Ratings as a Standard

Bart Ingles bartman at netgate.net
Thu May 27 03:31:09 PDT 1999


Blake Cretney wrote:
> 
> Bart Ingles wrote:
> 
> > In an earlier post, Blake Cretney wrote:
> >
> > It occurs to me that extremist voting problems should be excluded from
> > the question of rating-based standards, just as strategy considerations
> > are.  An actual election method would need to deal with both, but the
> > standards are only dealing with hypothetical situations.  We can then
> > relate these standards to actual methods in two steps:
> 
> The purpose of a standard method, as we were using the term, was to
> be able to judge when practical methods were arriving at the proper
> conclusion, based on the sincere preferences of voters.  So, it made
> no sense to criticize a method as a potential standard because of
> strategy problems.
> 
> The plan to hypothesize away extremist voters is a different matter,
> but I can still see some merit in it.  It may, however, be difficult
> to define exactly what constitutes an extremist voter.
> 
> For example, imagine that one issue confronting voters is Proposal X.
>  Most voters dislike Proposal X, but only as one of many issues.  A
> smaller percentage of voters love proposal X with a zeal that causes
> them to rate exclusively on this basis.  Under these circumstances,
> support for proposal X would tend to help a candidate (in any method).
>  However, this is particularly the case in methods based on ratings,
> where the supporters will have an effect far above what their numbers
> might suggest.  So, my question is, [1] are the Proposal X supporters the
> kind of voters that you will hypothesize do not exist.  If not, [2] is the
> likely result using ratings a problem.  [3] Ratings would seem to suggest
> that Proposal X is overwhelmingly likely to be right. Do you agree
> with this?

[1] I was thinking more in terms of assuming all examples have
candidates rated between 0 and 100, where 100 is fully qualified for the
position, and 0 is lacking any particular qualifications.  I wouldn't
necessarily exclude the X supporters in your example, but would make
sure that their ratings were bounded reasonably.

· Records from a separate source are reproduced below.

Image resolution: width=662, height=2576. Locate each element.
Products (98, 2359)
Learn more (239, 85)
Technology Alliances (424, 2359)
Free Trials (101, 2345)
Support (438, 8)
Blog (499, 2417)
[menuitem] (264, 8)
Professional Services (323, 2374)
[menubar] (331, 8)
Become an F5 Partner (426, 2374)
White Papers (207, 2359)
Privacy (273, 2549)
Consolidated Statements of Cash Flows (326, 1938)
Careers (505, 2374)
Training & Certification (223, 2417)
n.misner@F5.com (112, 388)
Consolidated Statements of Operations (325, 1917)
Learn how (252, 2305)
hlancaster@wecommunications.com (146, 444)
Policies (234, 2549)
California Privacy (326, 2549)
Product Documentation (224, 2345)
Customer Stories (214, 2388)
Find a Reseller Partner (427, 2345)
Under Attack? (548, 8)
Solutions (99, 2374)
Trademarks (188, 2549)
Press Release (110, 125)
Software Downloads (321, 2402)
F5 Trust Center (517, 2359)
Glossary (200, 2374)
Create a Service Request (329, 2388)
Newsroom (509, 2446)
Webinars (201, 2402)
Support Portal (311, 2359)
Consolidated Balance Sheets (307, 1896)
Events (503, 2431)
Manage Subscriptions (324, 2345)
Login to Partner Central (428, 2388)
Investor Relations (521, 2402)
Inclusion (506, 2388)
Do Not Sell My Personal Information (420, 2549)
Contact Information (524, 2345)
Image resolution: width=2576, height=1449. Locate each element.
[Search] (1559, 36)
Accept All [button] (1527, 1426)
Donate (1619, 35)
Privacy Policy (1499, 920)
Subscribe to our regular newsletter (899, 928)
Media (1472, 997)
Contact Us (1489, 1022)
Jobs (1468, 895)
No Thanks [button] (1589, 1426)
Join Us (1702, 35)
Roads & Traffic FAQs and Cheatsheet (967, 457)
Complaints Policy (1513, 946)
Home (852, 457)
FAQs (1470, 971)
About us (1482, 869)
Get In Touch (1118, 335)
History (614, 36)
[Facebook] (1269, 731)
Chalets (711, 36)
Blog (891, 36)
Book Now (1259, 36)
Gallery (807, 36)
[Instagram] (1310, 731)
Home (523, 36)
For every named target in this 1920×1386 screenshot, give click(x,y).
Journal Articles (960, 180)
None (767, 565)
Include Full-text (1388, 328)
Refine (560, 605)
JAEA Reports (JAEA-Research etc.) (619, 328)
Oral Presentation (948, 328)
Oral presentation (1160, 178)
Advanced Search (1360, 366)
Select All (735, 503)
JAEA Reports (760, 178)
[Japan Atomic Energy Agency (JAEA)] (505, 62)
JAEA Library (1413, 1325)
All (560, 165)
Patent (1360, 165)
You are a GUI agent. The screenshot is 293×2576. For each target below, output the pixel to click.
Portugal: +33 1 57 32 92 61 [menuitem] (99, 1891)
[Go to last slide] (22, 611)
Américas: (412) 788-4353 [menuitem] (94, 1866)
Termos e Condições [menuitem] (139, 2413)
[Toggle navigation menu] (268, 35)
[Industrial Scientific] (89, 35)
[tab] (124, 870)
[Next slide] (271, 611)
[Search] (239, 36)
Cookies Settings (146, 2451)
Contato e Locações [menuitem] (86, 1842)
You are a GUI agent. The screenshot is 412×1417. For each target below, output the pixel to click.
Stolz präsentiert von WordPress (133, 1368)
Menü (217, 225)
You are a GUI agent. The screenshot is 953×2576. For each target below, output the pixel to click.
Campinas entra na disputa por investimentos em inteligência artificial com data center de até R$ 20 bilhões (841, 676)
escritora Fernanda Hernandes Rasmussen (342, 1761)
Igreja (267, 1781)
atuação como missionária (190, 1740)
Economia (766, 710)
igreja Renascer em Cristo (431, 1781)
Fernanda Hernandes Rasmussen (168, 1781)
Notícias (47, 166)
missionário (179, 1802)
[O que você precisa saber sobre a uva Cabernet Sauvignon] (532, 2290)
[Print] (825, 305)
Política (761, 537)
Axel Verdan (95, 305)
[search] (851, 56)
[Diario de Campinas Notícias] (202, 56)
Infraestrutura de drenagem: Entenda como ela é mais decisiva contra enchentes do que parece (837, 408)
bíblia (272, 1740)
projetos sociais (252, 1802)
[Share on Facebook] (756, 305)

[2] I don't think the problem is as bad here as with ranking in
unfavorable ranked examples.  In the above case, the X advocates will
win only if the multi-issue voters can't find a candidate with whom they
agree on most issues, or if they are split so that the X voters can act
as the tiebreaker.  At the very least, you can still say that the larger
the majority, the more ambivalent they can be and still cancel out a
strident minority.

At worst, this kind of problem is merely the opposite of the problems
you have when ignoring ratings completely.  You could avoid either
extreme by using ratings, but by giving less weight to the ratings than
Average Ratings would, or by limiting the rating value that can come
from a single issue (say to 50 points or so).

[3] I don't believe that ratings (or rankings) necessarily mean that the
voters are correct.  This question comes up later in this message.


> Also, at what point does the tendency for people to inaccurately
> describe the degree of difference between alternatives become the kind
> of voting that you would ignore for stage one.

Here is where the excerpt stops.